Elizabethan and Romantic poets were masters of anaphora, as evident in the writings of William Shakespeare, Sir Philip Sidney, and Edmund Spenser. Shakespeare frequently used anaphora in both his plays and poems. For example, in Sonnet No. 66, he begins ten lines with the word “and”:
Tired with all these, for restful death I cry,
As to behold desert a beggar born,
And needy nothing trimm’d in jollity,
And purest faith unhappily forsworn,
And gilded honour shamefully misplac’d,
And maiden virtue rudely strumpeted,
And right perfection wrongfully disgrac’d,
And strength by limping sway disabled
And art made tongue-tied by authority,
And folly—doctor-like—controlling skill,
And simple truth miscall’d simplicity,
And captive good attending captain ill:
Tir’d with all these, from these would I be gone,
Save that, to die, I leave my love alone.
Not only can anaphora create a driving rhythm by the recurrence of the same sound, it can also intensify the emotion of the poem. Grief is deepened in Lord Alfred Tennyson’s “Tears, Idle Tears” by the repetition of “the days that are no more” at the close of each stanza, in a variation of anaphora called epistrophe, where the echo comes at the end of the phrase instead of the beginning.
Allen Ginsberg’s Howl, Walt Whitman’s “Out of the Cradle Endlessly Rocking,” Section V of The Waste Land by T. S. Eliot, and “From a Litany” by Mark Strand are all excellent examples of how modern writers have found inventive ways to use anaphora. Joe Brainard uses anaphora to recall his Oklahoma youth in his book-length poem I Remember by starting each sentence with the phrase “I remember.” For example:
I remember a piece of old wood with termites running around all over it the termite men found under our front porch.

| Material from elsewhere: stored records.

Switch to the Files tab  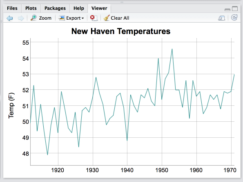(12, 8)

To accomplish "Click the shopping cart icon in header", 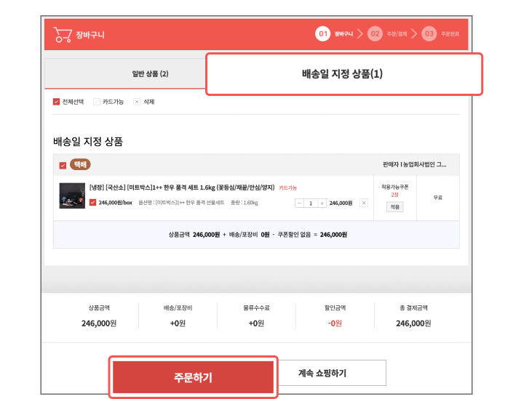I will [63, 35].
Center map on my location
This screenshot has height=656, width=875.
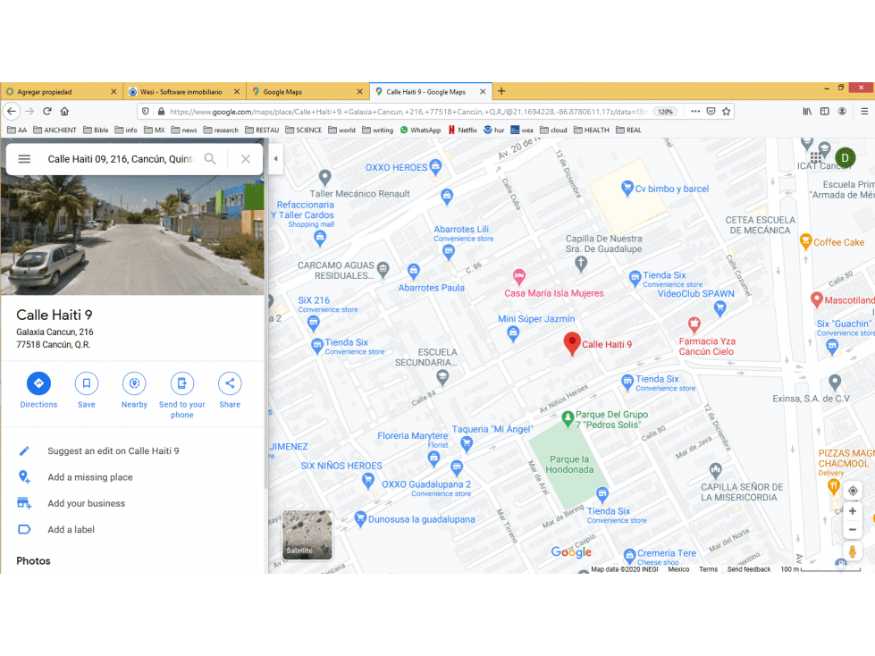click(x=853, y=491)
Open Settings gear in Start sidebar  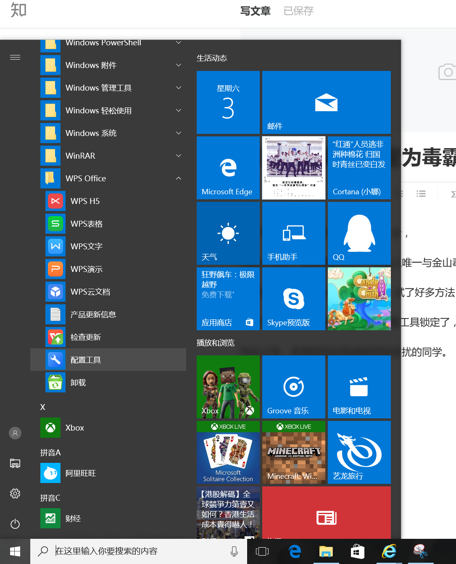[15, 494]
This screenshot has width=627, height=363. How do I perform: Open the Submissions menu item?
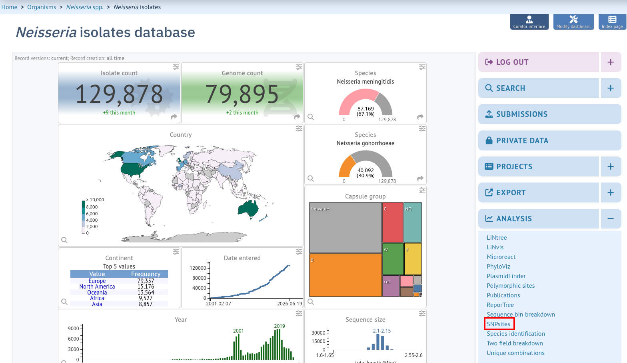coord(549,114)
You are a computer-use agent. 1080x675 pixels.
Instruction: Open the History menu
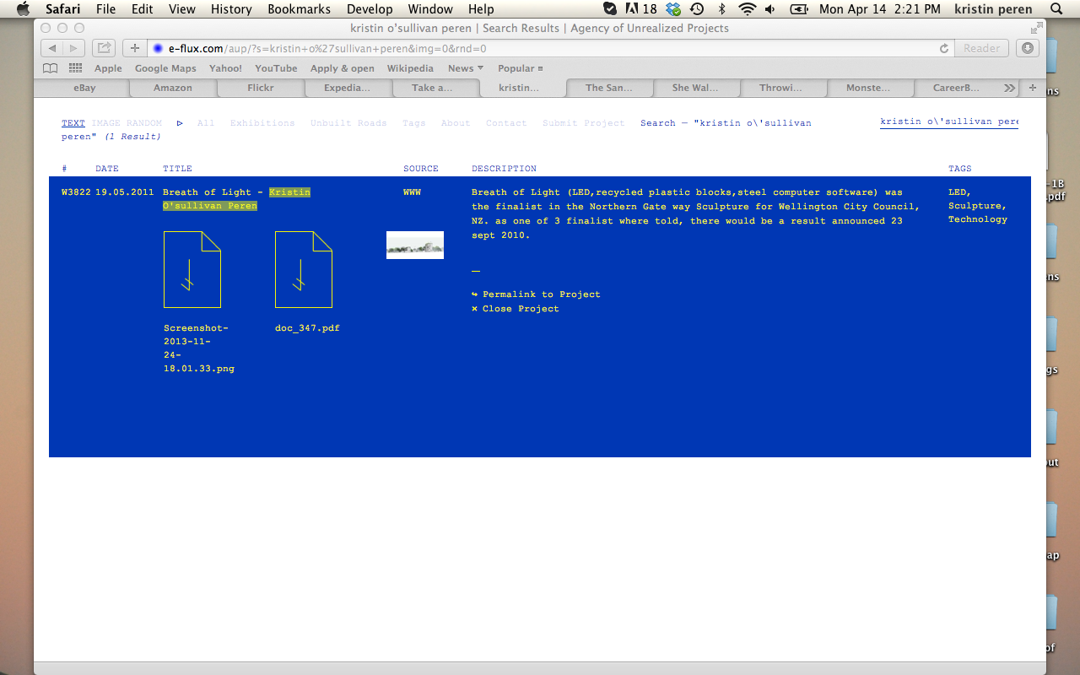pos(230,9)
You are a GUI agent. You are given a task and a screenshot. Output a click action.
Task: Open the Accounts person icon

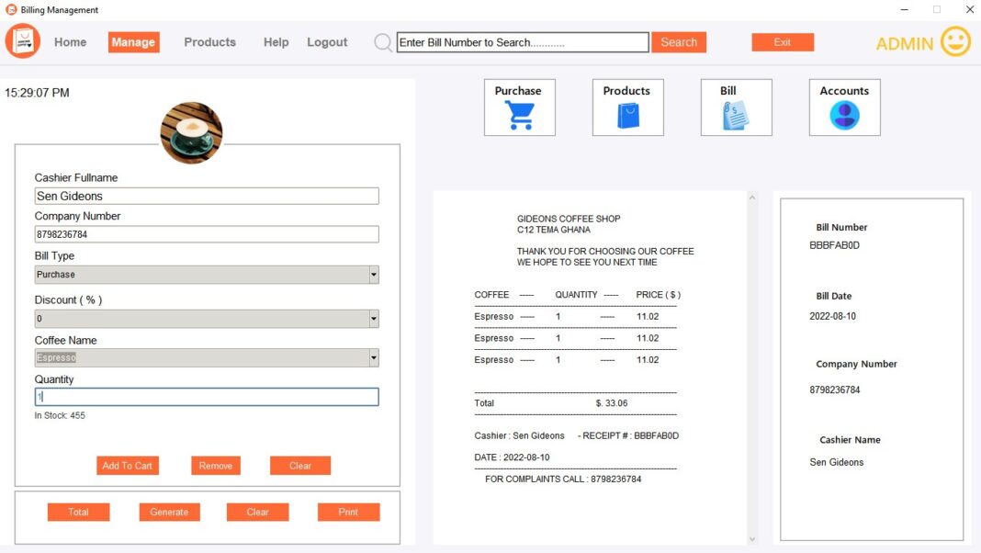tap(843, 114)
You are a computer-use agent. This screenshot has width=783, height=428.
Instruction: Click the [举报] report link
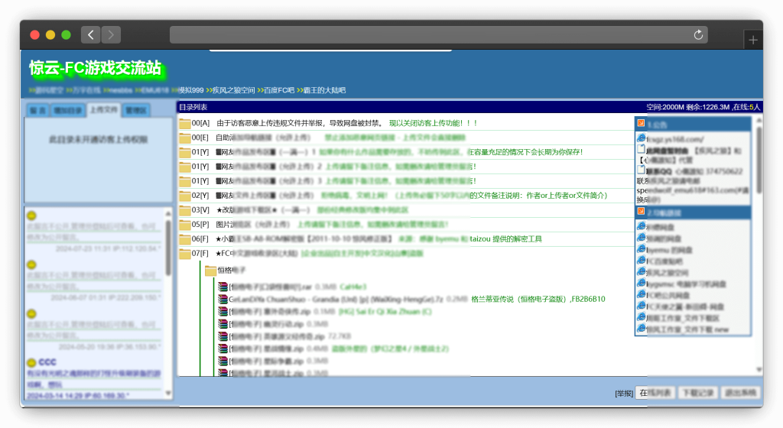click(x=623, y=394)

I remember when one year in Tulsa by some freak of nature we were invaded by millions of grasshoppers for about three or four days. I remember, downtown, whole sidewalk areas of solid grasshoppers.
I remember a shoe store with a big brown x-ray machine that showed up the bones in your feet bright green.
Brainard’s technique was so effective that Kenneth Koch adapted it to teach children how to write poetry, and the method continues to be popular among writing instructors with students of any age.